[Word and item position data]

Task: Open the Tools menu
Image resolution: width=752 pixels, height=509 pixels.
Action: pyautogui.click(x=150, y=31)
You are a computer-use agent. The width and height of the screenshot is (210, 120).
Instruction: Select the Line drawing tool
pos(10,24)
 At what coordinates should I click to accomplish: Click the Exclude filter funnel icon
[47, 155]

* [Instructions to follow]:
Present the data as a Markdown table with the columns Row and Line. Start at the line containing "At what coordinates", include every line through the end of the data, and leave out blank lines.

* [Problem solution]:
| Row | Line |
|---|---|
| 1 |  At what coordinates should I click to accomplish: Click the Exclude filter funnel icon |
| 2 | [47, 155] |